The firm will leave South Africa and Ireland, and sell its Spanish operations.
TAMPA -- Sykes Enterprises Inc. (symbol: SYKE) will soon divest its operations in the Netherlands, Ireland, South Africa, and Spain.
The Tampa-based customer management outsourcing firm outlined dramatic changes to its global business operations in a filing with the Securities & Exchange Commission made public this week. Its Spanish operation will be sold, while facilities in the Netherlands, Ireland, and South Africa will be shut down outright.
Through the first nine months of the year, Sykes says it generated about $922 million in total revenue, of which $18.9 million came from its combined operations in the Netherlands, Ireland, and South Africa. But that business segment was not profitable, instead creating a $2 million operating loss through Sept. 30. Sykes says it will transfer some business from its Ireland operation to other facilities, but will otherwise shut down a business segment that would have generated more than $23 million in revenues over all of 2011 if kept open.
Separately, Sykes says it will sell its Spanish operation, which generated $29.6 million in revenues through Sept. 30, as well as a $2.7 million operating loss. The company has set aside $300,000 for advisory fees associated with the sale of that segment.
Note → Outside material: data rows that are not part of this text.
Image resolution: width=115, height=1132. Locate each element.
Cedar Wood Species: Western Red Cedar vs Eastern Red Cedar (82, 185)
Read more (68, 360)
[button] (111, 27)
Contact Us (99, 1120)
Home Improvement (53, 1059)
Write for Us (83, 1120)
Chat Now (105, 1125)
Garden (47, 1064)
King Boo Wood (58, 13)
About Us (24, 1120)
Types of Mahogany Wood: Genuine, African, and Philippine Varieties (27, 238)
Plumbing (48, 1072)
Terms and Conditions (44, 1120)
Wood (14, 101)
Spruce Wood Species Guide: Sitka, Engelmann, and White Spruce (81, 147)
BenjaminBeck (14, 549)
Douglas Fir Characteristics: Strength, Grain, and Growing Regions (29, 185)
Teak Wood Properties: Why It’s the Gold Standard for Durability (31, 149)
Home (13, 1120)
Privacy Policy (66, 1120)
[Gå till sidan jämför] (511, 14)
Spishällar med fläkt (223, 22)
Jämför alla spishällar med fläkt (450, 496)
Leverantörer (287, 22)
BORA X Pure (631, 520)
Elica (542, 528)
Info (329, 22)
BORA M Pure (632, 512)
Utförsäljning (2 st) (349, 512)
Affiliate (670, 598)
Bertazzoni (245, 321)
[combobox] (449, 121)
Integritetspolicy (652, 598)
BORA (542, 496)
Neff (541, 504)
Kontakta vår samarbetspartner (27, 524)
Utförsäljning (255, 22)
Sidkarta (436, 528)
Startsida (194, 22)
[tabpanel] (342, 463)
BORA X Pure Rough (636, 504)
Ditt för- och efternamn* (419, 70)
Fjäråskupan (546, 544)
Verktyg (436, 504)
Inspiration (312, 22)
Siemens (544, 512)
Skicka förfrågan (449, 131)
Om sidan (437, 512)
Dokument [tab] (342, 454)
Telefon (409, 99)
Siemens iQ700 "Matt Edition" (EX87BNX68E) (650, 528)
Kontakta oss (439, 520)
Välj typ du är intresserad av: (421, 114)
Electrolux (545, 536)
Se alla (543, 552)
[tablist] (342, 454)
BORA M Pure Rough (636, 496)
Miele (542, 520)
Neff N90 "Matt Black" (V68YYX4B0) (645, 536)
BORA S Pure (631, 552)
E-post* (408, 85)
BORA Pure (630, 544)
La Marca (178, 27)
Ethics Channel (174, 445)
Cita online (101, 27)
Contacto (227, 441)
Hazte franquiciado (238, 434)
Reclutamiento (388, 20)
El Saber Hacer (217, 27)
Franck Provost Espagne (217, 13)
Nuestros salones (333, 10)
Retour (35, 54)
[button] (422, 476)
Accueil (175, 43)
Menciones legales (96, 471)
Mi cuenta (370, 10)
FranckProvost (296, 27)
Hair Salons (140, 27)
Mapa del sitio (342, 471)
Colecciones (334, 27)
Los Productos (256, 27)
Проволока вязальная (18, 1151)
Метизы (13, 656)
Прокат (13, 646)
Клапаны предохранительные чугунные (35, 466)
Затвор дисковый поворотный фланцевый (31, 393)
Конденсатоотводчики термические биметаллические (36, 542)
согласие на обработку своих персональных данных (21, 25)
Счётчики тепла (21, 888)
Closing its operations in the Netherlands, Ireland, and South Africa could cost Sykes up to $8.4 million, and at least $6.2 million, the filing says. Much of those costs will be put toward severance fees, as the company expects to eliminate as many as 550 positions with its proposed changes. The financial impact of the Spain sale will not be known until a transaction agreement is reached.
In addition to changes to its foreign business, Sykes says it will spend between $2 million and $2.4 million to consolidate operations within the U.S. Those efforts are tied to the continued incorporation of ICT Group into Sykes' larger business. Sykes acquired ICT in 2009 for $263 million.
Sykes' stock price has held steady through Thursday morning trading, and is now at roughly $16 a share. This past summer proved a more tumultuous season for Sykes shares; in August, the company's stock traded below $11 temporarily, a month after being valued above $22.